Can you rewrite the records from the line containing "This screenshot has height=391, width=709." up to and including the line containing "tap(275, 21)" as a numbered list, leaving out any blank lines?
## BEGIN
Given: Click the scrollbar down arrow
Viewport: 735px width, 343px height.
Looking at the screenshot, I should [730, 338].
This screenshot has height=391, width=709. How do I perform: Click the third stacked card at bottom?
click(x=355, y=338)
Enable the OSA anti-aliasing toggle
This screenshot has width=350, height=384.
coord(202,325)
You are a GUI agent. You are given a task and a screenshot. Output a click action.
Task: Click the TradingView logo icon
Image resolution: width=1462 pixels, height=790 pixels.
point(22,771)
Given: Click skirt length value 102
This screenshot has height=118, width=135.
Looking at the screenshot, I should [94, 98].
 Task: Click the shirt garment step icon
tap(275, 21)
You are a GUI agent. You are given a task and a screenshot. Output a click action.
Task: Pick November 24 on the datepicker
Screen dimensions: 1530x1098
## END
→ **Solution for this problem**:
1. This screenshot has height=391, width=709. How do I perform: Click the third stacked card at bottom?
2. click(x=355, y=338)
3. Enable the OSA anti-aliasing toggle
4. This screenshot has width=350, height=384.
5. coord(202,325)
6. You are a GUI agent. You are given a task and a screenshot. Output a click action.
7. Task: Click the TradingView logo icon
8. Image resolution: width=1462 pixels, height=790 pixels.
9. point(22,771)
10. Given: Click skirt length value 102
11. This screenshot has height=118, width=135.
12. Looking at the screenshot, I should [94, 98].
13.  Task: Click the shirt garment step icon
14. tap(275, 21)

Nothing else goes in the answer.